● Text excerpt
India Online Retail Market 2007-2016, In Rupees, CRISIL Research Report, Feb 24 2014
India Online Retail Market 2007-2016, in rupees, Crisil Research Report, Feb. 24 2014 Crisil Research
Online Retail and Organized Retail In India, CRISIL Research Feb 24 2014
Online Retail and Organized Retail In India, Crisil Research, Feb. 24, 2014 Crisil Research

Two players dominate online marketplaces in India: Flipkart and rival Snapdeal. The latter brands itself as the biggest online marketplace in India and allows more than 20,000 businesses to sell on its platform, though Flipkart reportedly earns more in revenue.

The Snapdeal platform, launched in 2010, represented more than $500 million in annual sales in its most recent year, and it aims to hit $1 billion this year. Snapdeal makes its cut in revenues, over $100 million or so, through transaction fees of 5 percent to 30 percent.

For context, Amazon.com made $61 billion in global revenue in 2012 via direct and third-party sales, though Amazon.com, Inc. (NASDAQ:AMZN) and eBay Inc’s (NASDAQ:EBAY) India subsidiaries are less developed.

Text and item location records
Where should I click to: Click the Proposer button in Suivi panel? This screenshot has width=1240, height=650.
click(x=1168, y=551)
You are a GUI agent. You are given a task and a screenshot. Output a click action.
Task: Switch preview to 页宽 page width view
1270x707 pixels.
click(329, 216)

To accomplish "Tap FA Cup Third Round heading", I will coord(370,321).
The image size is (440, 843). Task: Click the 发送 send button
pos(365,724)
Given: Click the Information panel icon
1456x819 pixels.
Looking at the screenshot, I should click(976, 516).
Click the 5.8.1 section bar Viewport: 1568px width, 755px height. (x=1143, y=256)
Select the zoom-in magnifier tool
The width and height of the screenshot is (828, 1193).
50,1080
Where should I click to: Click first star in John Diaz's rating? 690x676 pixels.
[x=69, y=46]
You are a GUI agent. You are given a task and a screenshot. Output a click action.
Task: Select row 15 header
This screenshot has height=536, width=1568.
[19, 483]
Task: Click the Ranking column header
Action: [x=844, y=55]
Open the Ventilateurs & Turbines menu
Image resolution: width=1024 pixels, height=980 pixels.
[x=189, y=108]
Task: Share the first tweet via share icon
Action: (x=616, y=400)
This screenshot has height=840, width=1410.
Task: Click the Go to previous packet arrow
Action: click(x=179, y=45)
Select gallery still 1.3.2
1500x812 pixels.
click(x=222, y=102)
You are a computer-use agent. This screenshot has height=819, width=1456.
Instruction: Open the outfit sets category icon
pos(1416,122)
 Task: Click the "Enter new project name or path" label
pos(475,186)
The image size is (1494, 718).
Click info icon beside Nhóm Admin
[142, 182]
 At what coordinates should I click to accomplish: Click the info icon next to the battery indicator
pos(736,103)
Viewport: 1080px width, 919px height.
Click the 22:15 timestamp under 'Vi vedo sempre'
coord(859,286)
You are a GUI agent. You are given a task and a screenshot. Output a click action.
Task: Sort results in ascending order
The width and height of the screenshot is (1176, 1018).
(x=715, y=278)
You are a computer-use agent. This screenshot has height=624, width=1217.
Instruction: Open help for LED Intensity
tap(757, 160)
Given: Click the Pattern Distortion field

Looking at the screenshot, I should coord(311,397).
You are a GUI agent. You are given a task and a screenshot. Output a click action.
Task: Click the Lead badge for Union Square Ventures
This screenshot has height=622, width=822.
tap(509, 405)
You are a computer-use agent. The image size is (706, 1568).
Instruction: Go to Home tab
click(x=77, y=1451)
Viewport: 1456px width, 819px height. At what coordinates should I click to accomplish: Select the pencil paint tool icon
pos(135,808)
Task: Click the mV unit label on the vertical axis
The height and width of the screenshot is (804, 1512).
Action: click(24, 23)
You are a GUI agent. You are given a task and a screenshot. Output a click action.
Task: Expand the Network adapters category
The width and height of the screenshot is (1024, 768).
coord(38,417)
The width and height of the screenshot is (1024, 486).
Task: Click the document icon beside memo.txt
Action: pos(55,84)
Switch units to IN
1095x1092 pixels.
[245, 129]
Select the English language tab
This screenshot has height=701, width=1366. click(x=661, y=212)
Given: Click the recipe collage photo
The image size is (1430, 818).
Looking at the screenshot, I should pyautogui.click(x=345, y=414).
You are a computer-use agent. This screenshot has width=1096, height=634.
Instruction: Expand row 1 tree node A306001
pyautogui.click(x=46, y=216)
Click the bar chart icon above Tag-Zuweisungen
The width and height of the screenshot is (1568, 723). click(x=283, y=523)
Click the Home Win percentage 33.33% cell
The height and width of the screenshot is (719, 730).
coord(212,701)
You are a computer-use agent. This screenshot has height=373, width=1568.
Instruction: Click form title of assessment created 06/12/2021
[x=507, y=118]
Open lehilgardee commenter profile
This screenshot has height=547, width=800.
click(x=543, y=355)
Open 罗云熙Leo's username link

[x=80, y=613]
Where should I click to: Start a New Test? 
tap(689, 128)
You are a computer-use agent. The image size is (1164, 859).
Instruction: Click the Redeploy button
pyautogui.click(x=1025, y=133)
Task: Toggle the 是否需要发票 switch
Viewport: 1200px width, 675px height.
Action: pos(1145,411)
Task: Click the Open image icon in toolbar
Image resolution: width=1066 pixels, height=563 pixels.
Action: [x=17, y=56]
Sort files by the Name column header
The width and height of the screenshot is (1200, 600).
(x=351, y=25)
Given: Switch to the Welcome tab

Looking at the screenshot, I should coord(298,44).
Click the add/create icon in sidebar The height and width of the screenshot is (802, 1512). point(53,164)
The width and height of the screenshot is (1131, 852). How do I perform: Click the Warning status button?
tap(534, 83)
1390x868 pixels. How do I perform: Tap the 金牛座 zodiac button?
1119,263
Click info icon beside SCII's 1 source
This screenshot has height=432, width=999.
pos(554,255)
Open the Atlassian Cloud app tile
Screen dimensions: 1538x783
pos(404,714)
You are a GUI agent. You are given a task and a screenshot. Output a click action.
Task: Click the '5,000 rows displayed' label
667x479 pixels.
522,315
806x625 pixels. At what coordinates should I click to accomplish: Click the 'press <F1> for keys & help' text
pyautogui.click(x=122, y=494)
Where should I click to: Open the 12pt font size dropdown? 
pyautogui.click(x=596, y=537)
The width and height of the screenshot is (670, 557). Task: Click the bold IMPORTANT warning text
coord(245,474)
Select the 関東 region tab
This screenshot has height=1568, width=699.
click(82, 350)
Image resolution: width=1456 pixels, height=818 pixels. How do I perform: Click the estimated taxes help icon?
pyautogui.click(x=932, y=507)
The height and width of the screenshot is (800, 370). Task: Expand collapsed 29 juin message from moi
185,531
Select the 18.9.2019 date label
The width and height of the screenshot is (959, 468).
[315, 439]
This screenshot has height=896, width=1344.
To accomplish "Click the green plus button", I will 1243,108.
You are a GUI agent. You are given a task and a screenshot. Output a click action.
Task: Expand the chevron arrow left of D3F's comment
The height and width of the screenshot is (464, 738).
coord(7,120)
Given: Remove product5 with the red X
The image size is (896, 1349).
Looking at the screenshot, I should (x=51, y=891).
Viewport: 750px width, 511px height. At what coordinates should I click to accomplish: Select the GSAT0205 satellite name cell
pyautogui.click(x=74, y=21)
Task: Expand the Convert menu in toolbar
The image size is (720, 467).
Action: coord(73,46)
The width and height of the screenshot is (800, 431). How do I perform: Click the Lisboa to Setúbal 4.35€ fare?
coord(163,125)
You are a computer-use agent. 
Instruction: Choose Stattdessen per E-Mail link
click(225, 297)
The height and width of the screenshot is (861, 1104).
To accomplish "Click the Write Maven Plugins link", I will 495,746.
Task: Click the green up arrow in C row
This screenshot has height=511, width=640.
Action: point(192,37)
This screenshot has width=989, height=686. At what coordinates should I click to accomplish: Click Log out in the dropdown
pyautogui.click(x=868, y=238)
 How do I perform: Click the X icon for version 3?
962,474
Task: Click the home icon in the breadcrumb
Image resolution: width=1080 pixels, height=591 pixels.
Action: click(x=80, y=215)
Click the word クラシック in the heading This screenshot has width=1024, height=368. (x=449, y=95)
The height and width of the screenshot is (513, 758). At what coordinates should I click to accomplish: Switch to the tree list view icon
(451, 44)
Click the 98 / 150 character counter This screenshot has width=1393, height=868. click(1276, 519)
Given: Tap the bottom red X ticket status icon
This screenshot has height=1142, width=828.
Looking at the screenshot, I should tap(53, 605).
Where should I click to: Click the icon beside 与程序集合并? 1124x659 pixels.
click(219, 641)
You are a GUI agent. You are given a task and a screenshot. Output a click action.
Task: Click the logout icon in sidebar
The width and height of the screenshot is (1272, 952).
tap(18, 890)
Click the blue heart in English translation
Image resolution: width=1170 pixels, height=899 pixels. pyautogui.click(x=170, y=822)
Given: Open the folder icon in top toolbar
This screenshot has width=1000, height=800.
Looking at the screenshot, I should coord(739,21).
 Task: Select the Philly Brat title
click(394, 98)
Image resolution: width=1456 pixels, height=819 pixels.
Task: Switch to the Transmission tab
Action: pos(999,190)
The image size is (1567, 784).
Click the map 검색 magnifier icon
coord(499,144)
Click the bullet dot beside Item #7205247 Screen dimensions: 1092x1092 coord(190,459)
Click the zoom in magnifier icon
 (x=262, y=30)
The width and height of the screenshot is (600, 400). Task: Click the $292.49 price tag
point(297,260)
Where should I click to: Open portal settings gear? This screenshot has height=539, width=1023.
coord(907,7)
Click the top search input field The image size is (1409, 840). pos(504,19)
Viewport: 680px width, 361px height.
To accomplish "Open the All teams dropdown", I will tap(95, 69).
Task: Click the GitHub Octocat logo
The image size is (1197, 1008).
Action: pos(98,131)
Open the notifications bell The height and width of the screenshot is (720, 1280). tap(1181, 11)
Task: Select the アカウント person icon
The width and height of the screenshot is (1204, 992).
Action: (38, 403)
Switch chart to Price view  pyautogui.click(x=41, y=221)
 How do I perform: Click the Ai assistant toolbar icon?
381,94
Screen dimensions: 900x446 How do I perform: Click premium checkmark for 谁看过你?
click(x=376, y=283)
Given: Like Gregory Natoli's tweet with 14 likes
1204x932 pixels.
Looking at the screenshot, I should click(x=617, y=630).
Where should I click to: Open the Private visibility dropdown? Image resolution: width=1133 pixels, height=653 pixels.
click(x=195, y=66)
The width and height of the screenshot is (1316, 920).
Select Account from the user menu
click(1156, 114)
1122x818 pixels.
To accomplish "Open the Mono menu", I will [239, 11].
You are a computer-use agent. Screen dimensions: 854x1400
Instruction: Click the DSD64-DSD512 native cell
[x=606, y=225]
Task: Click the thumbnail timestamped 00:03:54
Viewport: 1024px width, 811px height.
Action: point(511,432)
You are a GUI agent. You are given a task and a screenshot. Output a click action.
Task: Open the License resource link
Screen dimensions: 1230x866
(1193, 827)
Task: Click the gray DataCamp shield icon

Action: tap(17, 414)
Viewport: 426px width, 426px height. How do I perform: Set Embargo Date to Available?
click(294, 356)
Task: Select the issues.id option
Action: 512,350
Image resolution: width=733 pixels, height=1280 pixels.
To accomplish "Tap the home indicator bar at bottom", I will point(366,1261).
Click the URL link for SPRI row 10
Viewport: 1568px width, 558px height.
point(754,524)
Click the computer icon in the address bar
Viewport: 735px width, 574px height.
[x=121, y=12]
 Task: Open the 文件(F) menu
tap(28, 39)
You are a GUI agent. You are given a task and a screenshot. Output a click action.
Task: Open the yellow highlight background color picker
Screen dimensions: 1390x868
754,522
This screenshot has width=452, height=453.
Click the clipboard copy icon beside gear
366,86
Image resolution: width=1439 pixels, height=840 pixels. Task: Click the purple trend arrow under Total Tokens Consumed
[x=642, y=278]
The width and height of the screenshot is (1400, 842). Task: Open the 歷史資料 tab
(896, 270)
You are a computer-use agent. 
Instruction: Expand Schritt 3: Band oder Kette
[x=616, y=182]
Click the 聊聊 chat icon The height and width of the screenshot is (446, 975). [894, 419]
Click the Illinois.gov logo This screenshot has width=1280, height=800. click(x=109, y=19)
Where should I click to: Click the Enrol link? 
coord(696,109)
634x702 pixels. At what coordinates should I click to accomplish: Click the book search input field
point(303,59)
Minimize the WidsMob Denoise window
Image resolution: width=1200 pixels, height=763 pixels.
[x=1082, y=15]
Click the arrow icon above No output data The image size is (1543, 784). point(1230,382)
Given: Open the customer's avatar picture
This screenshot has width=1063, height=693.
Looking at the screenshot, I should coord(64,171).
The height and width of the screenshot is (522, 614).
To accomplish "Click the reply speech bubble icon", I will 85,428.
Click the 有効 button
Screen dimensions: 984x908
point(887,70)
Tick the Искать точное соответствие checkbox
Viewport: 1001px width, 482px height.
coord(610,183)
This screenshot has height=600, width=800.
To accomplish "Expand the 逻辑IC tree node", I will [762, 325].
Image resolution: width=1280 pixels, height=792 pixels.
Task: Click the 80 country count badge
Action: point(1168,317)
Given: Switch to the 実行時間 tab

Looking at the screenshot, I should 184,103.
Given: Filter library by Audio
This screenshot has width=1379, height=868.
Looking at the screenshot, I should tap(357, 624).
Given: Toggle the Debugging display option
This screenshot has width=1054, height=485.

● Stated problem 1
Print the passage on online retail in India between "Two players dominate" and "to 30 percent.", inclusive.
● Stated problem 2
In the passage on online retail in India, what range of transaction fees does Snapdeal charge?
● Stated problem 3
Pick up the passage on online retail in India where it stops and extend it.
Nothing in the records is needed for what is asked here.

● Task output 1
Two players dominate online marketplaces in India: Flipkart and rival Snapdeal. The latter brands itself as the biggest online marketplace in India and allows more than 20,000 businesses to sell on its platform, though Flipkart reportedly earns more in revenue.

The Snapdeal platform, launched in 2010, represented more than $500 million in annual sales in its most recent year, and it aims to hit $1 billion this year. Snapdeal makes its cut in revenues, over $100 million or so, through transaction fees of 5 percent to 30 percent.

● Task output 2
5 percent to 30 percent.

● Task output 3
We spoke to Snapdeal CEO Kunal Bahl, discussing e-commerce in India and the company’s ambitions.

Q: eBay recently led a $134 million fundraise for Snapdeal, becoming your largest investor and sparking talk of a potential buyout down the line. What do you say to that?

A:
eBay and I have had a discussion, trying to avoid the speculation and rumors. Both them and us will stay non-committal to any discussions around the financing.

But given the size of the opportunity in the Indian e-commerce market, it’s not unlikely that we’ll eventually go public on an international stock exchange. It’s too early for us to eliminate any options.

Earlier in November, new Indian government regulations allowed unlisted Indian companies to list abroad on any foreign exchange, without having to list in India first. It’s very clear that the appreciation for our growth trajectory, and the value of our kind of business, is more appreciated in the financial markets of the U.S.

So there’s a substantial likelihood that’s the direction we’ll probably head within the next couple of years. Traditionally, if you were an Indian company you could not list abroad until you had listed in India first.

Q: What is the Indian e-commerce landscape like?

A: The opportunity in Indian e-commerce is huge. Only 0.25 percent of India’s retail is e-commerce, versus 4 percent in Latin America, 6 percent in China, 9 percent in the U.S. and 13 percent in South Korea. The market here could grow to $1 trillion over the next ten years, if e-commerce exists to the same level as in other emerging markets, of around 4 to 5 percent of retail.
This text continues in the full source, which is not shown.